#### Data in this exercise ####

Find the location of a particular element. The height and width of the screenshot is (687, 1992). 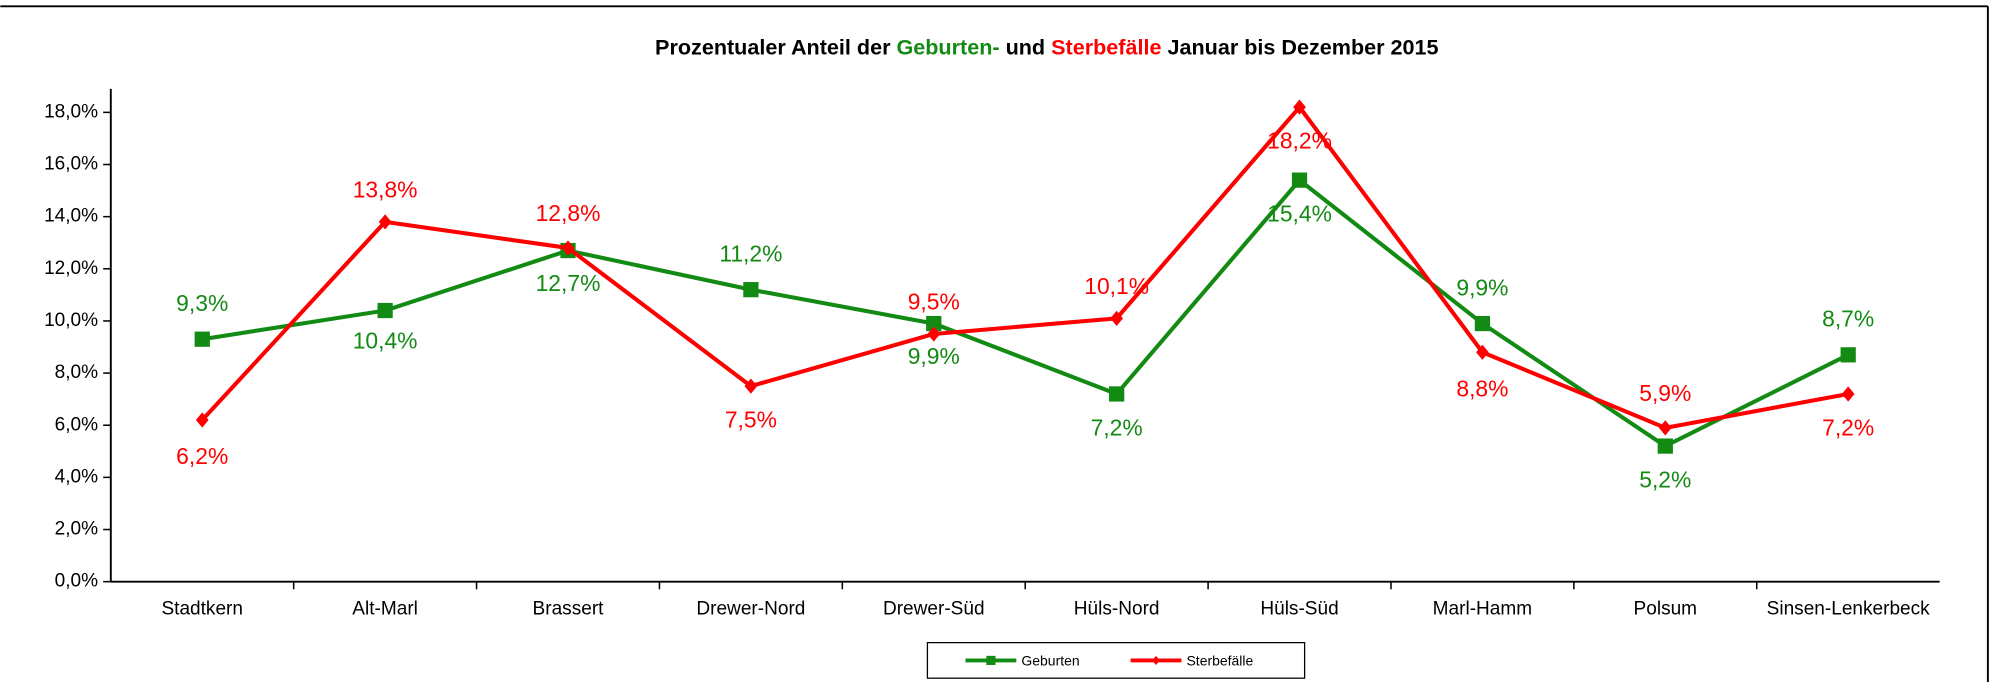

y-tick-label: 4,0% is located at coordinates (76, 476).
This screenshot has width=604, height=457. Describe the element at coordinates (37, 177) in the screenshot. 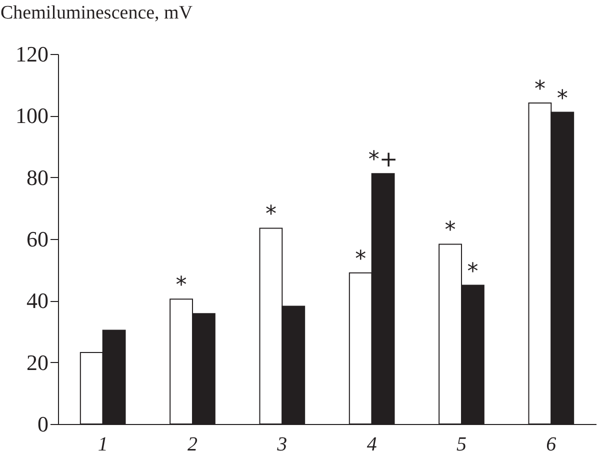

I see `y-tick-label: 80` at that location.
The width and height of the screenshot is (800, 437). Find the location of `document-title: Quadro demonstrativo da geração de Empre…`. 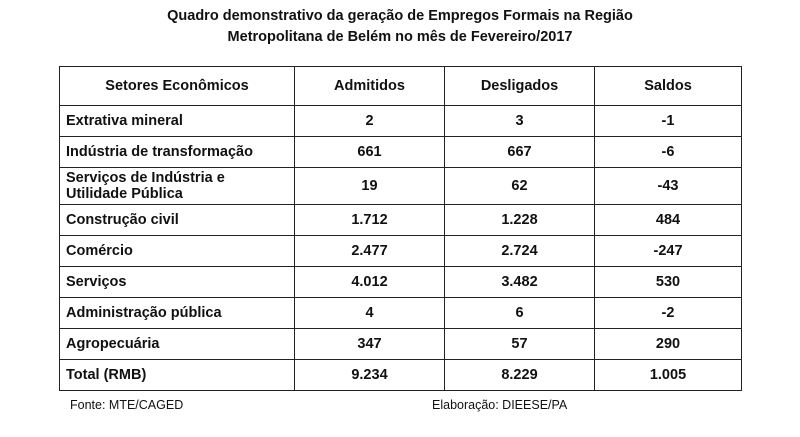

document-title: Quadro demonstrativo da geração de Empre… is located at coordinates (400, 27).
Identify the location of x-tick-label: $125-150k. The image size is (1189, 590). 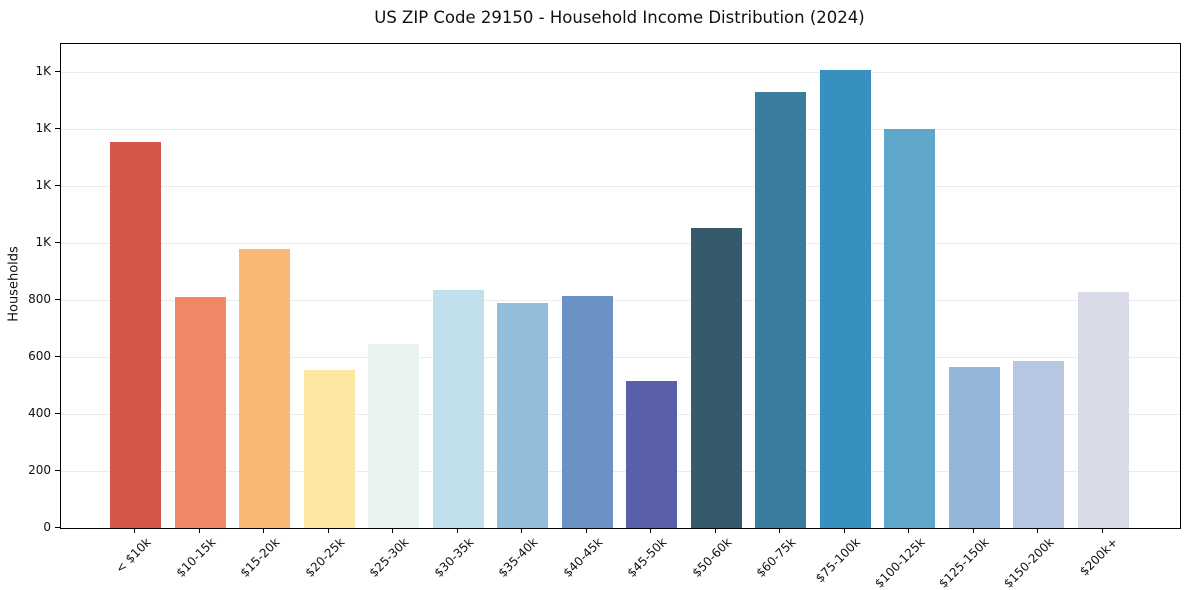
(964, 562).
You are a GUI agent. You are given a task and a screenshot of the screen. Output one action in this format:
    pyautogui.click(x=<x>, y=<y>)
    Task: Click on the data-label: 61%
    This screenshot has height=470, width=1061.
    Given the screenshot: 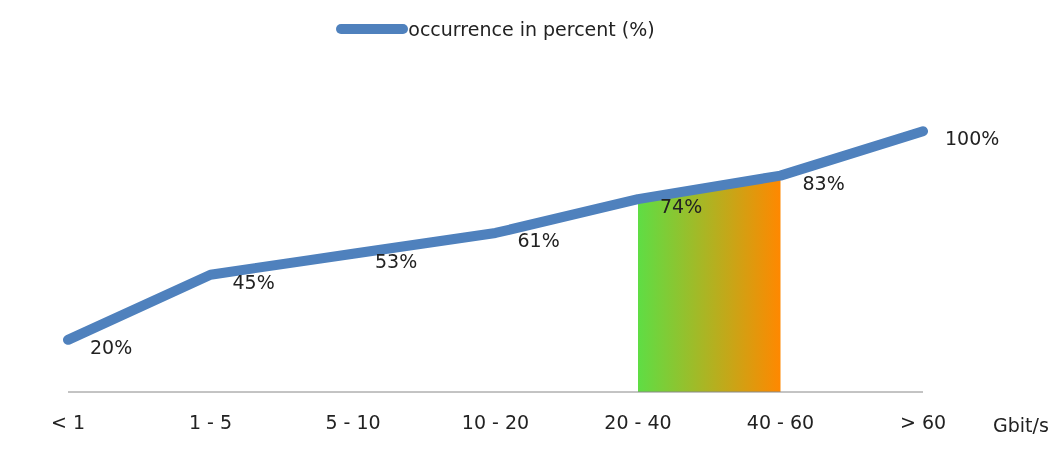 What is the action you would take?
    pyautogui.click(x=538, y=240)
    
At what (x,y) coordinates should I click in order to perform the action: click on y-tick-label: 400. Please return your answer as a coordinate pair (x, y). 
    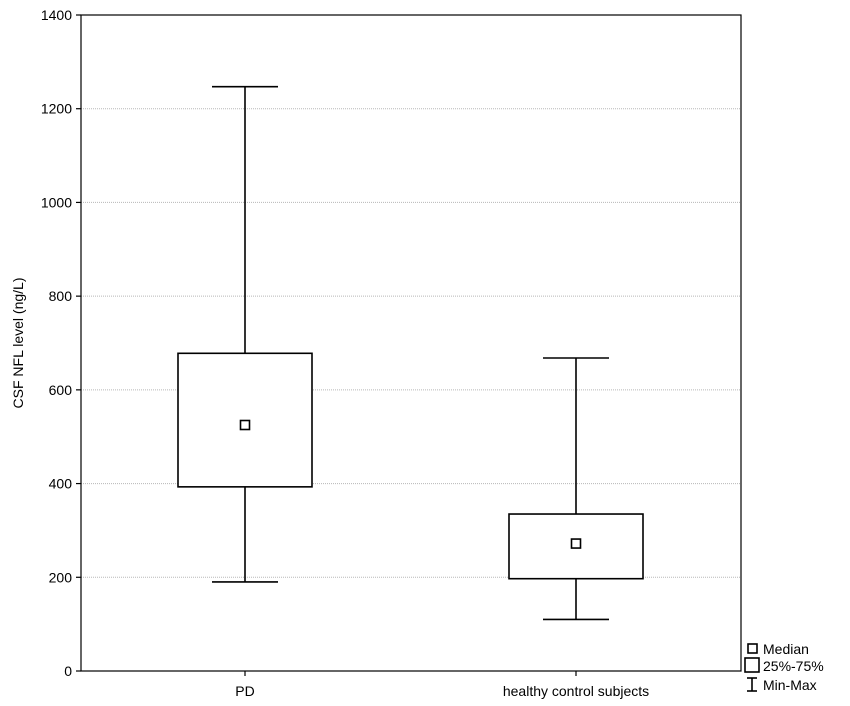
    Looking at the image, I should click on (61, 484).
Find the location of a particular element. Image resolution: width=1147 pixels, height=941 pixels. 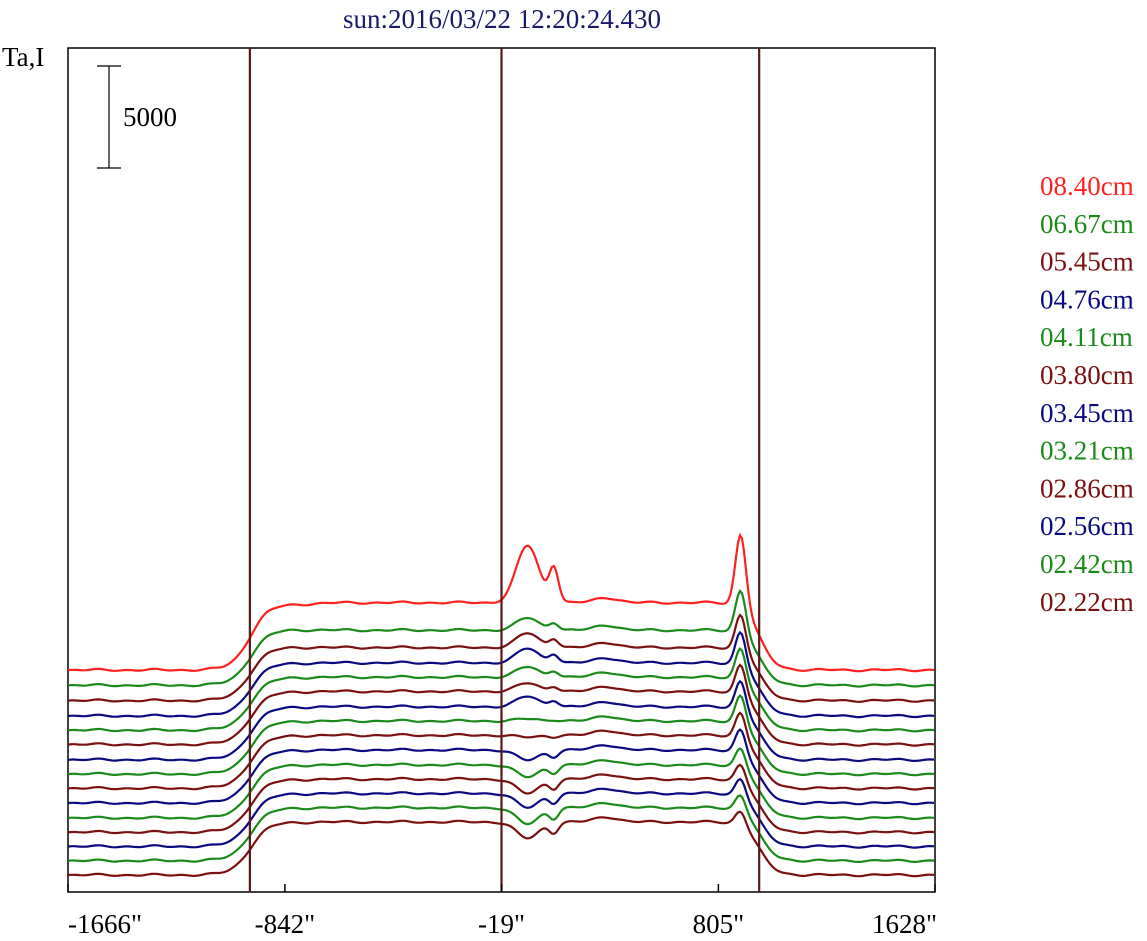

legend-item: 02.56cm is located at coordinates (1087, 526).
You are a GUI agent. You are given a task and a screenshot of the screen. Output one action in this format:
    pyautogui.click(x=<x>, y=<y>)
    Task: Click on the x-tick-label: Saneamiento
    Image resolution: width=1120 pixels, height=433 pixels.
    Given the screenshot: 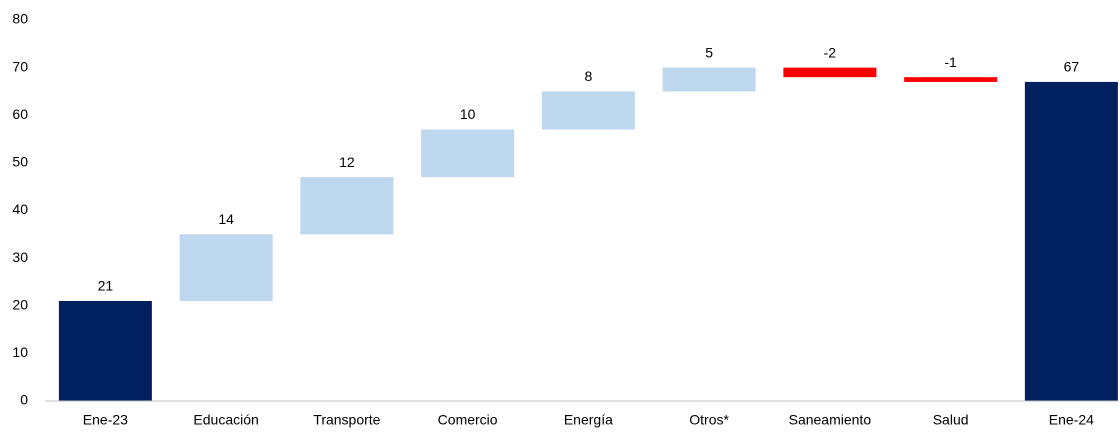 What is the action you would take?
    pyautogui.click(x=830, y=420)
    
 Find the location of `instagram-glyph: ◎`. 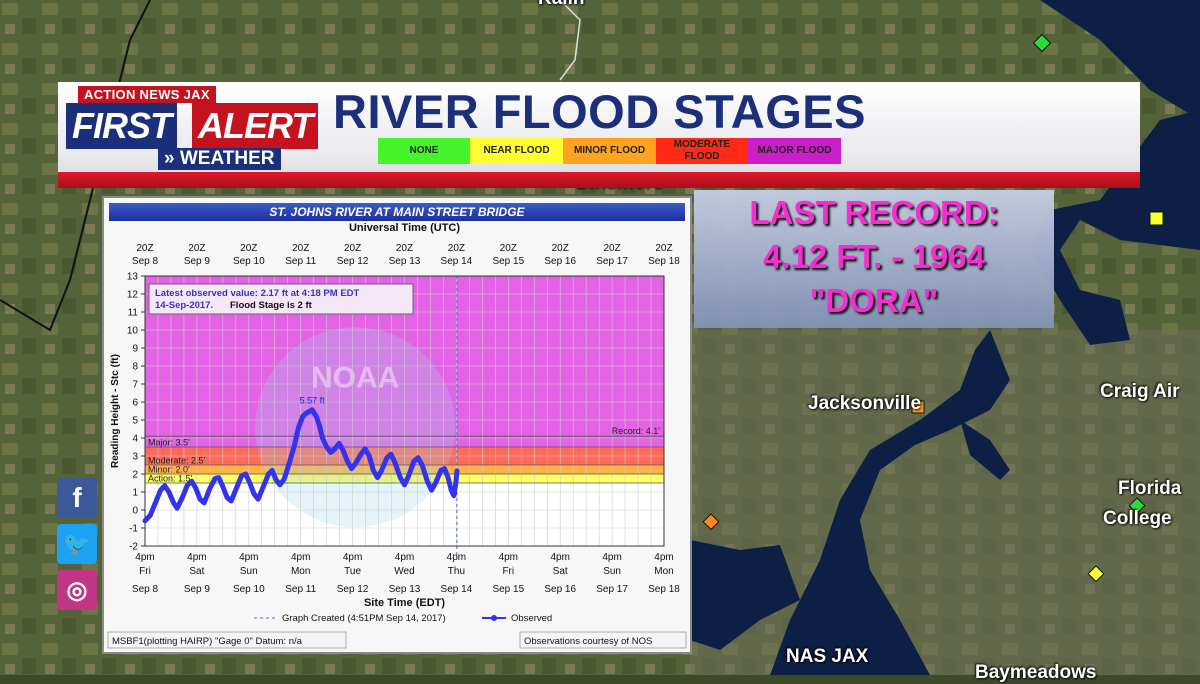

####

What the task asks: Starting at the first of the rows above and ending at the line that contains "y-tick-label: 4,0% is", write those lines out again with "particular element" changed to "specific element" and everything else unchanged. Leave the pictures out.

Exercise response:
Find the location of a specific element. The height and width of the screenshot is (687, 1992). 

y-tick-label: 4,0% is located at coordinates (76, 476).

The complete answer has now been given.